§ **About this task**
Show each line of the records in which the word "computer" occurs.

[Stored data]
····················
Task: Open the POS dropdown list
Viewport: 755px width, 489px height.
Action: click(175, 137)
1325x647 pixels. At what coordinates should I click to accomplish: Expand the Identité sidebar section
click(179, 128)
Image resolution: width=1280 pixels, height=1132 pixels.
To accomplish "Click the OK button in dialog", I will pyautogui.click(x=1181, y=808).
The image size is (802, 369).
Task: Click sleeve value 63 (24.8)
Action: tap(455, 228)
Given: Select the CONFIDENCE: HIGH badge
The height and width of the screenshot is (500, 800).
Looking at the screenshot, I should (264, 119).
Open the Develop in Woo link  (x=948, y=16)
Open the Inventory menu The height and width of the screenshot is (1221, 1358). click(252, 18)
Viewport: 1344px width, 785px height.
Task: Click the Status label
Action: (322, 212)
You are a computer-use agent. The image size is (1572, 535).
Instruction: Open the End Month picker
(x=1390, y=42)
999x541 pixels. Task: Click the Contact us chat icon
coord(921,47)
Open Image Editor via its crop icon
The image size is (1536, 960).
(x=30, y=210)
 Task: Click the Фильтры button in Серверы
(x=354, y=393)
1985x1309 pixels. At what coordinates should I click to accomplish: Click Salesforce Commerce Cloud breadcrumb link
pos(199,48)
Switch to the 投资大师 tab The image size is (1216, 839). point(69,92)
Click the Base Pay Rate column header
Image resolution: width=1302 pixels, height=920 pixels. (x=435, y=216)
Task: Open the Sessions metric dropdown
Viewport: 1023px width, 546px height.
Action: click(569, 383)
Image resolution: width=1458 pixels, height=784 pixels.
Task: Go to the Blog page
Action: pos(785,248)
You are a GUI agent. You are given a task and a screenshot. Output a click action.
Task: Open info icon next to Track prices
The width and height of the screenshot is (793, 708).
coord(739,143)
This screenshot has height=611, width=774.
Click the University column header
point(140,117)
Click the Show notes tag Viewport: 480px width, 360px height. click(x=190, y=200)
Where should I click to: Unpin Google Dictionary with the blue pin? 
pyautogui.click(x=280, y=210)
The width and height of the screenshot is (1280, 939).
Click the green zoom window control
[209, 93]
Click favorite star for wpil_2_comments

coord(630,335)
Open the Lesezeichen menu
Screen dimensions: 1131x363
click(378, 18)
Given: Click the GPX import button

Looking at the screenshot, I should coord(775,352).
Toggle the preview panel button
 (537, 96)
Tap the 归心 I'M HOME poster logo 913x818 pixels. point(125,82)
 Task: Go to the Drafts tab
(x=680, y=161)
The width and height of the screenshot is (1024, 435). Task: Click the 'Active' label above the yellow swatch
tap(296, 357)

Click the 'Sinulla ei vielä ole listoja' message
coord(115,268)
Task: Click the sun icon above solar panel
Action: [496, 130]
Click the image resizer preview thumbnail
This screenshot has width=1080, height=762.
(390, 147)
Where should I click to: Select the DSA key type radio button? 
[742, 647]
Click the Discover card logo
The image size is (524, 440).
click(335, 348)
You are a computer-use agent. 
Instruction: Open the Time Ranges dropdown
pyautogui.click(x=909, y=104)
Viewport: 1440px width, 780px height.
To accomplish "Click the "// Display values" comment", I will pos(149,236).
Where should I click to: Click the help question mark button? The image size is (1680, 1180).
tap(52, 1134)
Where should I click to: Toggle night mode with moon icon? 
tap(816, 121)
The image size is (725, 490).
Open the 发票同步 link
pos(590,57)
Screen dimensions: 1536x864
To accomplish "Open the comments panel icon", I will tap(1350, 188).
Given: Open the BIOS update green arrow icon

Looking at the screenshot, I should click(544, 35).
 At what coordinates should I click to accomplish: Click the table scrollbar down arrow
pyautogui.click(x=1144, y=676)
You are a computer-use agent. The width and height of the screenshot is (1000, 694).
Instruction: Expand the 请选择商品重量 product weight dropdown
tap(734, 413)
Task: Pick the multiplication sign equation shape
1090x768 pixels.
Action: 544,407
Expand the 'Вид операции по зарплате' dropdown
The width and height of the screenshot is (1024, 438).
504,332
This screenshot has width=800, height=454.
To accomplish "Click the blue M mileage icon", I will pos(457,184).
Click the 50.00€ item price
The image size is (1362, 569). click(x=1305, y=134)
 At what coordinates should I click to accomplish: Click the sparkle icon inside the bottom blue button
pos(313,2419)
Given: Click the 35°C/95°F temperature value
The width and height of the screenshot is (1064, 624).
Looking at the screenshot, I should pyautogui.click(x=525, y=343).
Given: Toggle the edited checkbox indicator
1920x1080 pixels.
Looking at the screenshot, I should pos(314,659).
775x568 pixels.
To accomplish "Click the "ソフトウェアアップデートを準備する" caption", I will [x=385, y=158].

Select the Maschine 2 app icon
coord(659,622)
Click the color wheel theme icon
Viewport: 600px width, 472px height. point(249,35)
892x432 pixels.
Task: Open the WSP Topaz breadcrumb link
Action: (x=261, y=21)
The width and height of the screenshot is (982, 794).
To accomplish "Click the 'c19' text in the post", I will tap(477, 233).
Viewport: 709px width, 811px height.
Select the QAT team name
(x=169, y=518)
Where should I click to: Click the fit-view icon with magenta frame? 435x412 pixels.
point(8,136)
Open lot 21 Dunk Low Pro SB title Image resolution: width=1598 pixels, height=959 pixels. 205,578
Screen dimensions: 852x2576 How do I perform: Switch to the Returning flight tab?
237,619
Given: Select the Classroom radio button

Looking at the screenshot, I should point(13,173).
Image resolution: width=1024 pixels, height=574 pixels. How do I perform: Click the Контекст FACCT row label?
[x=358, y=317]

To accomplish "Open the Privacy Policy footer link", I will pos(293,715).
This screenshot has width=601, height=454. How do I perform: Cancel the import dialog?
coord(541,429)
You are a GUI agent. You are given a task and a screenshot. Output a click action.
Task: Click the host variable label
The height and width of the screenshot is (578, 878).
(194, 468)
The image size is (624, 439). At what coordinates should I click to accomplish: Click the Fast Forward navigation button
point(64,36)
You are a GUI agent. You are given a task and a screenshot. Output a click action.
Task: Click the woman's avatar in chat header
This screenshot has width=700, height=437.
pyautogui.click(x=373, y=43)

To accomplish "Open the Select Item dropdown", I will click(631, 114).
····················
§ **Solution to this task**
You are a computer-use agent. The image size is (1572, 535).
You are a computer-use agent. 
You are a computer-use agent. The width and height of the screenshot is (1000, 694).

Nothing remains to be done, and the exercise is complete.